*** MATERIAL FOR THE TASK ***

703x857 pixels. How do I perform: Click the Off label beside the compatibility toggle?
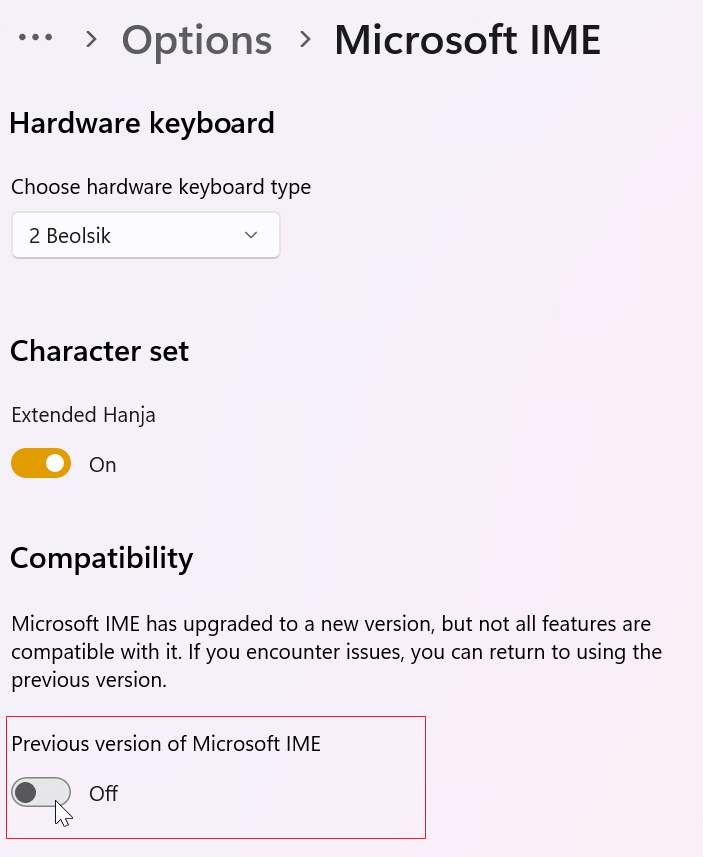click(103, 794)
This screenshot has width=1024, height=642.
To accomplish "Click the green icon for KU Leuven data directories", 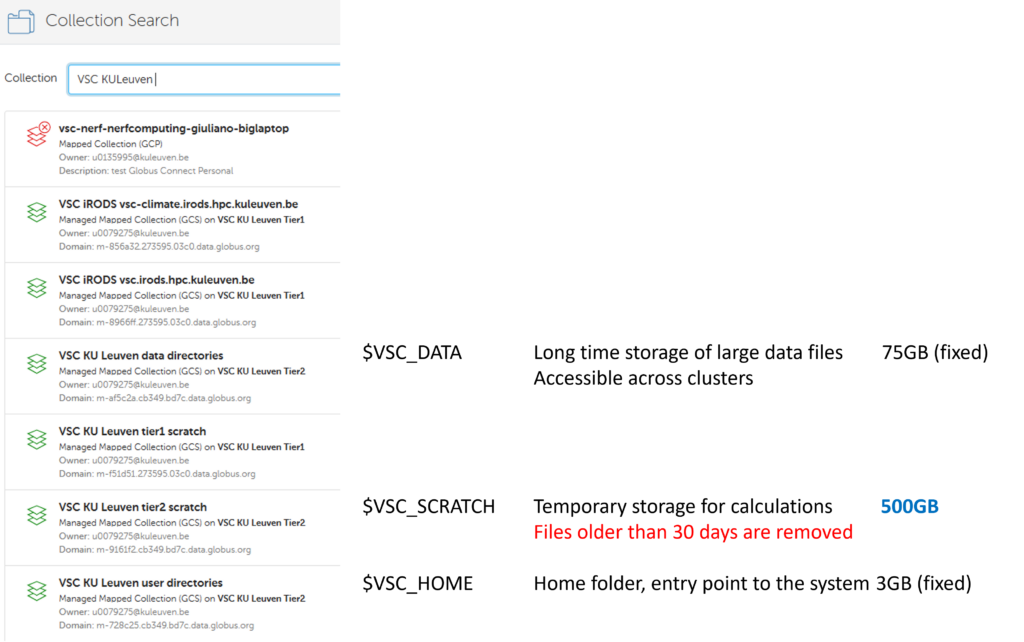I will (37, 363).
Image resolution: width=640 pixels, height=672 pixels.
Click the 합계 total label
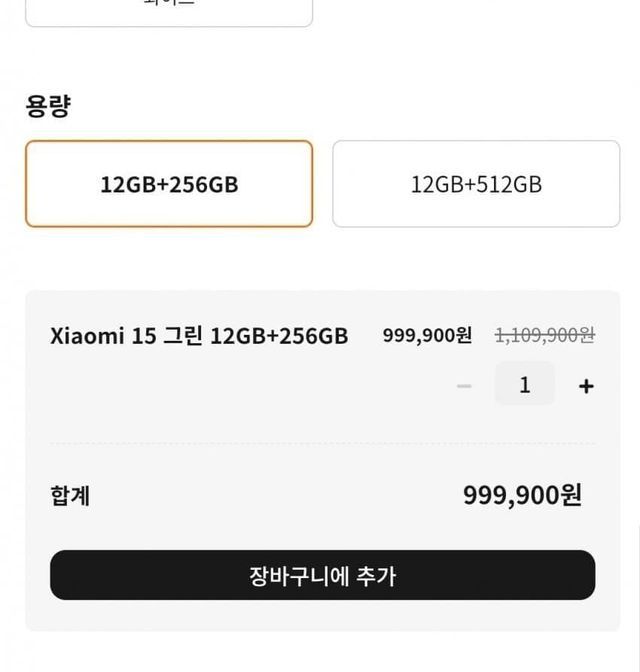pyautogui.click(x=70, y=496)
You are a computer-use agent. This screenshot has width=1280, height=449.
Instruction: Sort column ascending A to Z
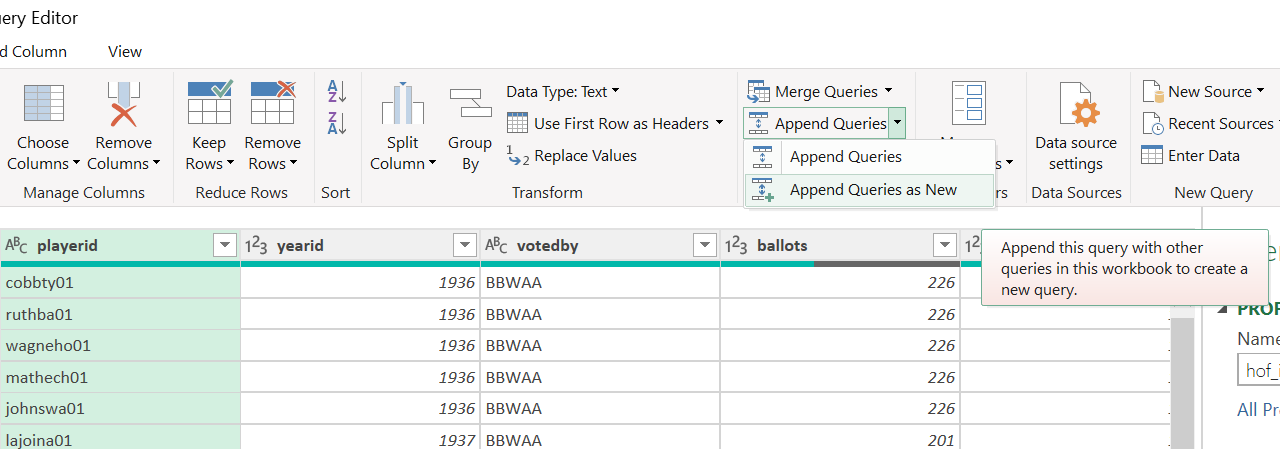pos(336,92)
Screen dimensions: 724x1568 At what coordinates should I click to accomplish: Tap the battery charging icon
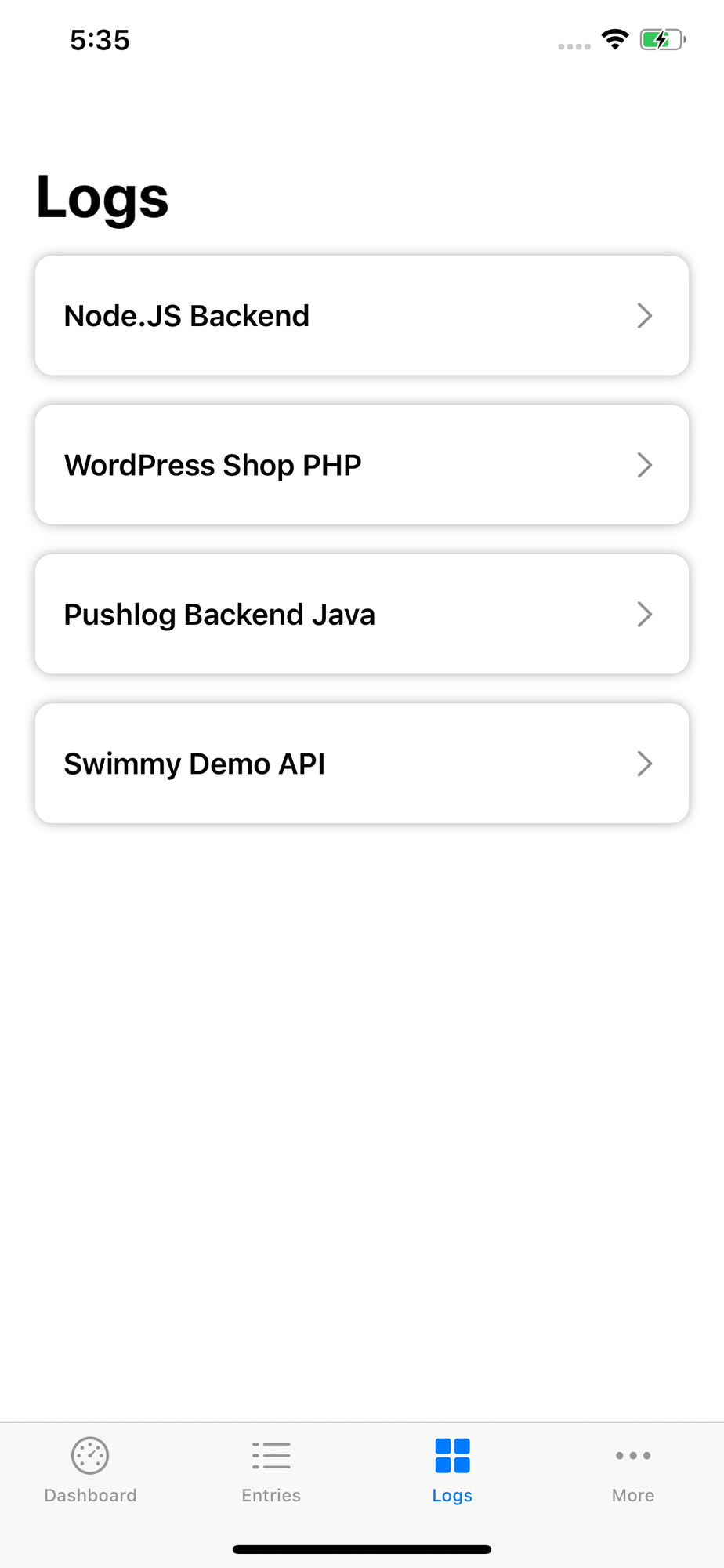tap(662, 39)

*** End of MATERIAL FOR THE TASK ***

● **PROMPT**:
Pictures are not part of the answer, which must be the exact lines from the one holding "Screen dimensions: 724x1568" through the end of the material, both ends included.

● **TASK OUTPUT**:
Screen dimensions: 724x1568 At what coordinates should I click to accomplish: Tap the battery charging icon
tap(662, 39)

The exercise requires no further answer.